Module 5: Integrated working
This module introduces the Department for Education ‘windscreen' or continuum to understand the thresholds of intervention that may be required at ‘Tier 2' of additional needs. The principles around ‘information sharing protocols', the CAF and lead professional role are described to understand how they relate to the work of support staff and others involved with a child or their family. For example, local authority social service departments are charged to keep a directory of services that can be accessed by all families, while the Family Information Service can be key to signposting families to a wide range of support services in their local community, for example, from Sure Start play and stay and toy library sessions to adventure playground dedicated sessions for children with special educational needs.
The Common Core encourages the inclusion worker to form judgements around when they can support a child directly or need to refer on to another professional practitioner.

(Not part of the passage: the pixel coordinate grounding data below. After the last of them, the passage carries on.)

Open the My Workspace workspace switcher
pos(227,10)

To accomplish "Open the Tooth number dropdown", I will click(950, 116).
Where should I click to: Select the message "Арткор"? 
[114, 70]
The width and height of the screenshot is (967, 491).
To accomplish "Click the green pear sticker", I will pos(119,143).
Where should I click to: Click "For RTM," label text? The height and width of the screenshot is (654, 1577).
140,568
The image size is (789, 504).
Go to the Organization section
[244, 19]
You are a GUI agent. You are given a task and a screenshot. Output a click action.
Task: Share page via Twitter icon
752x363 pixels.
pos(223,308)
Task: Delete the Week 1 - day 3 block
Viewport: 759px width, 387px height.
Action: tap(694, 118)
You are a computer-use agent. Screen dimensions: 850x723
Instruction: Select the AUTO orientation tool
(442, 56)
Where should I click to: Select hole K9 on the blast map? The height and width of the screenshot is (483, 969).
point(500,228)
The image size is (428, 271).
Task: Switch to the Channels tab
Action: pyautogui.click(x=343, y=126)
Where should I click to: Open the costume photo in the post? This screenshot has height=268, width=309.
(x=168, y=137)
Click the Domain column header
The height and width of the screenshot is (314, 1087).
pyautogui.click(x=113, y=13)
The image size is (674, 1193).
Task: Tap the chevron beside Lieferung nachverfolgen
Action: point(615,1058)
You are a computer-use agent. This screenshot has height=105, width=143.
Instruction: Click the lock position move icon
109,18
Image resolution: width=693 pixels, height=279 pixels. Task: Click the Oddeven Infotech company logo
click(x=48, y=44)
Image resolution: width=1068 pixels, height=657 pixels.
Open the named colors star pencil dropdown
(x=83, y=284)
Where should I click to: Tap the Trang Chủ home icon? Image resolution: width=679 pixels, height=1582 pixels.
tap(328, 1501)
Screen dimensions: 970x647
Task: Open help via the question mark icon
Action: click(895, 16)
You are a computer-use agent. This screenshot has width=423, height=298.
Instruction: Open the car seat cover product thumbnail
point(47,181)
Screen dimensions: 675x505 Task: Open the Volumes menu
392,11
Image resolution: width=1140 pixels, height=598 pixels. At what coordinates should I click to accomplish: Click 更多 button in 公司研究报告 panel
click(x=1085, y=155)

Finally - an accreditation opportunity around supporting children and young people
The Training and Development Agency (TDA) has commissioned a children's workforce qualification - the ‘Support Work in Schools' VQ award. Unlike a traditional NVQ which usually takes a year and covers 11 or 12 modules, the SWIS Award can be achieved through four units completed at the student's own pace. The two compulsory units are designed for participants to reflect on their own experience and practice, as mapped out by the Common Core of Skills and Knowledge for the Children's Workforce. Local authority workforce managers have funding available for inclusion and support staff to take up the SWIS Award and can provide mentoring support. Taken together, the CWDC's Practitioner Handbooks, along with the Common Core of Skills and Knowledge for the Children's Workforce, provides a set of training materials that will definitely promote greater confidence in support staff in their day-to-day work with vulnerable pupils, as well as encouraging them to pursue further training and career development.